Catherine Carter said, sincerely, “No cars. Nothing expensive. We’ll dribble the money out. No big purchases.”

“Good. Thank you so much,” Cooper said. She put the pistol and the cartridges in her shoulder bag. “Remember: we’re welded together, now. No profit to anyone, even remembering this transaction.”

“I’ve already forgotten it,” Carter said.

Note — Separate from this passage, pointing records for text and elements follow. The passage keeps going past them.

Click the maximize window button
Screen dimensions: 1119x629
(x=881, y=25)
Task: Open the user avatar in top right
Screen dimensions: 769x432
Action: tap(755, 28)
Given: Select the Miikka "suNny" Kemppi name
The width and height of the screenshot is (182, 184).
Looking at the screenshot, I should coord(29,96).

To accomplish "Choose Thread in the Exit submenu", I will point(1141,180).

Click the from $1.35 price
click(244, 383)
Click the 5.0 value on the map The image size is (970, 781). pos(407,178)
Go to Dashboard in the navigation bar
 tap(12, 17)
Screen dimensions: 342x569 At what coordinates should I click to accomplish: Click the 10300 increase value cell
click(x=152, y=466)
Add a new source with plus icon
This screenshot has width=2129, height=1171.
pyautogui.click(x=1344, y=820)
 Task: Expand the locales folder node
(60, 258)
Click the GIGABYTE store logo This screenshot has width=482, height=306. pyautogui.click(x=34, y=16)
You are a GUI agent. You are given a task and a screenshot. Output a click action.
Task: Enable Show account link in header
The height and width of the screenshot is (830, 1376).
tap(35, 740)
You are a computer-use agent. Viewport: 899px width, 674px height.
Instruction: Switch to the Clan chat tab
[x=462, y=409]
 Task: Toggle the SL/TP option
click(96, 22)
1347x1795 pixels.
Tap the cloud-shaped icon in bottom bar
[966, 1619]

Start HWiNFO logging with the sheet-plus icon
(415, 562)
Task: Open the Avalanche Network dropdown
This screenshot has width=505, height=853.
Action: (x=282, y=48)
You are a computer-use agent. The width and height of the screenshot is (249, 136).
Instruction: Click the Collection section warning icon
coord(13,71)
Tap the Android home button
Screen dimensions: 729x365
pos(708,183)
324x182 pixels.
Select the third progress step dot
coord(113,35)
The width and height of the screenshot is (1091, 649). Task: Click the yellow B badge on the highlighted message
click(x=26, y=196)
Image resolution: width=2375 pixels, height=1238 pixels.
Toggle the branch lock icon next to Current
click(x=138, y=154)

Catherine reached out and put a cool hand on Cooper’s forearm. “And Maggie: good hunting. Good hunting, dear.”

6

After talking to Cooper and Melton, Lucas and Virgil split up, Virgil to spend the rest of the afternoon combing through the financial information in the BCA file, while Lucas tracked down the deputy marshal who’d been involved in the Brickell shooting incident.

The deputy was named Duane Kowalska. Lucas got his cell phone number from the Marshals Service office and was told that Kowalska had gone to Duluth to pick up a prison inmate. He was halfway back to the Cities when he picked up Lucas’s call. “Hey, big guy? What’s up?”

Lucas: “I’ve got an off-the-wall question for you. It’s about the Brickell shoot-out.”

“Remember it well,” Kowalska said. “I got hit in the head with a car door.”